La dynamique autour du changement de la Constitution s’intensifie en République démocratique du Congo. Cet après-midi, l’évêque Pascal Mukuna a été reçu à la permanence de l’UDPS/Tshisekedi, à Kinshasa, dans le cadre des consultations lancées ce vendredi par le secrétaire général et président intérimaire du parti, Augustin Kabuya Tshilumba.
Cette rencontre s’inscrit dans la mise en place de la Coalition des Congolais pour le Changement de la Constitution, désignée sous le sigle C4. Lancée officiellement mercredi 20 mai 2026, la C4 se veut une plateforme nationale destinée à mobiliser l’opinion publique en faveur d’une réforme du texte fondamental.
Selon le communiqué diffusé par Augustin Kabuya, la C4 entend s’inscrire dans la continuité du « testament politique » laissé par Étienne Tshisekedi wa Mulumba. Le fondateur de l’UDPS qualifiait la Constitution actuelle de texte « rédigé par les belligérants » et plaidait pour son adaptation aux réalités du pays. 6299f431
Le chiffre 4 retenu pour le sigle n’est pas anodin. Il symbolise les quatre zones linguistiques de la RDC et traduit, selon le parti présidentiel, une volonté d’unité nationale autour de ce projet de réforme. 6299
La Coalition des Congolais pour le Changement de la Constitution se veut inclusive. Elle est appelée à regrouper des partis politiques, des organisations de la société civile, des confessions religieuses et des mouvements associatifs. L’objectif affiché est clair : sensibiliser la population congolaise et obtenir une adhésion massive à la campagne en faveur du changement constitutionnel.
C’est dans cette logique d’ouverture que s’inscrit la réception de l’évêque Pascal Mukuna. Figure religieuse connue pour ses prises de position sur les questions de gouvernance et de société, sa présence aux consultations confère à la C4 une dimension interconfessionnelle dès ses premiers jours d’existence.
Le lancement de la C4 intervient dans un contexte de forte polarisation politique. Un jour plus tôt, l’opposition avait officialisé la Coalition Article 64 ou C64, une plateforme destinée à défendre l’ordre constitutionnel actuel et à s’opposer à toute révision.
Pour les initiateurs de la C64, regroupés autour de figures comme Martin Fayulu, Jean-Marc Kabund et Delly Sesanga, toute modification de la Constitution ouvrirait la voie à un troisième mandat pour le président Félix Tshisekedi. Ils s’appuient sur l’article 64, qui érige chaque citoyen en rempart contre un pouvoir exercé en dehors de la loi.

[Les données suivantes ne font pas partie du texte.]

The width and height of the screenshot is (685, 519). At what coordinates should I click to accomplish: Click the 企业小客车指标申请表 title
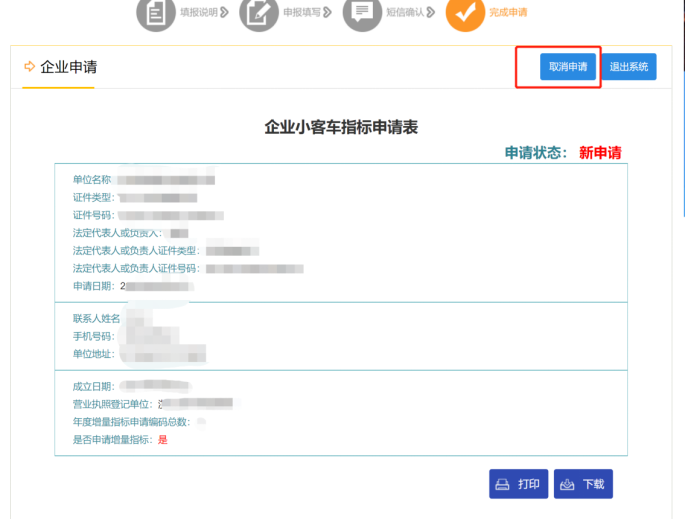341,127
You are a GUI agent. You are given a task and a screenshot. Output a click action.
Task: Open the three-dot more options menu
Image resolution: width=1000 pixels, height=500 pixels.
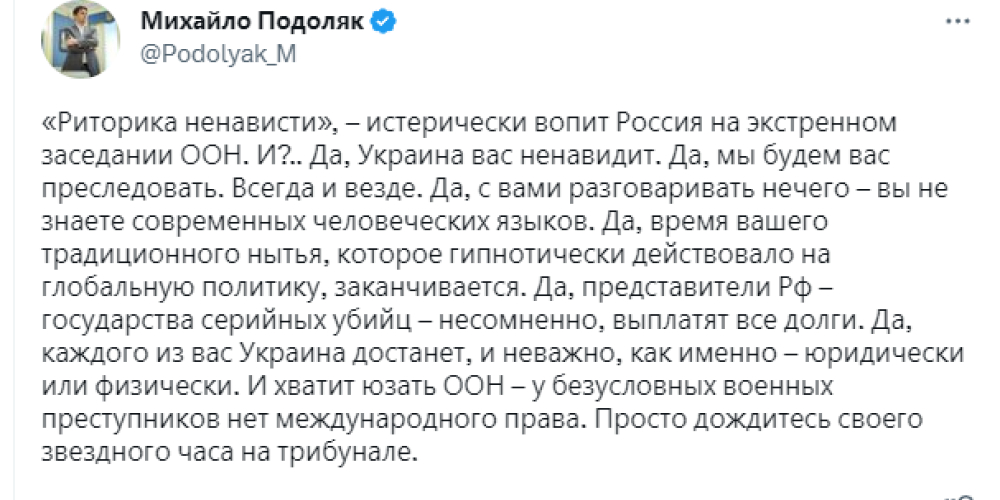[x=957, y=22]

Face à cette mobilisation, l’UDPS a choisi de répliquer rapidement en structurant son propre camp. La simultanéité des deux annonces révèle l’ampleur du bras de fer politique qui se joue autour de la loi fondamentale.
Avec le démarrage des consultations ce vendredi 22 mai, Augustin Kabuya entend élargir le socle de soutien à la C4. La réception de personnalités issues de différents milieux, dont l’Église, vise à crédibiliser le processus et à lui donner une assise nationale.

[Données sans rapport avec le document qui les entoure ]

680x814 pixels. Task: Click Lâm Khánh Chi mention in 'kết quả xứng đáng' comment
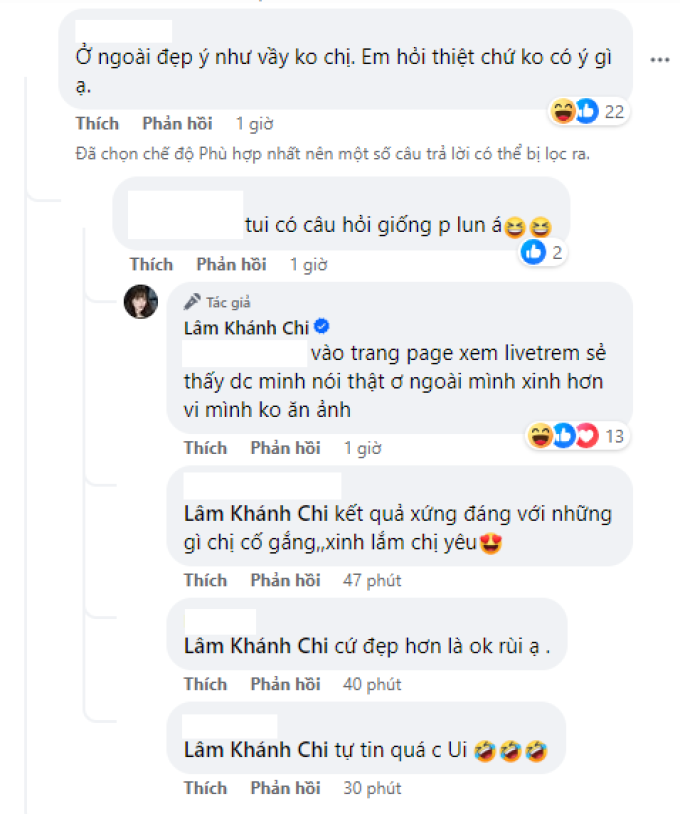[256, 514]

Pour l’UDPS, l’enjeu dépasse le cadre partisan. Il s’agit de faire émerger ce que le parti présente comme une « nécessité historique et politique ». Pour l’opposition, il s’agit au contraire d’un danger démocratique à endiguer.
La confrontation entre partisans du changement constitutionnel et défenseurs du statu quo s’impose désormais comme l’axe central de l’actualité politique congolaise. Au-delà des discours, plusieurs observateurs redoutent une montée des tensions sur le terrain, tant l’enjeu est perçu comme existentiel par les deux camps.
La réception de l’évêque Pascal Mukuna marque ainsi une étape symbolique : elle montre que le débat sur la Constitution ne se limite plus aux états-majors politiques, mais s’ouvre aux forces sociales et religieuses du pays.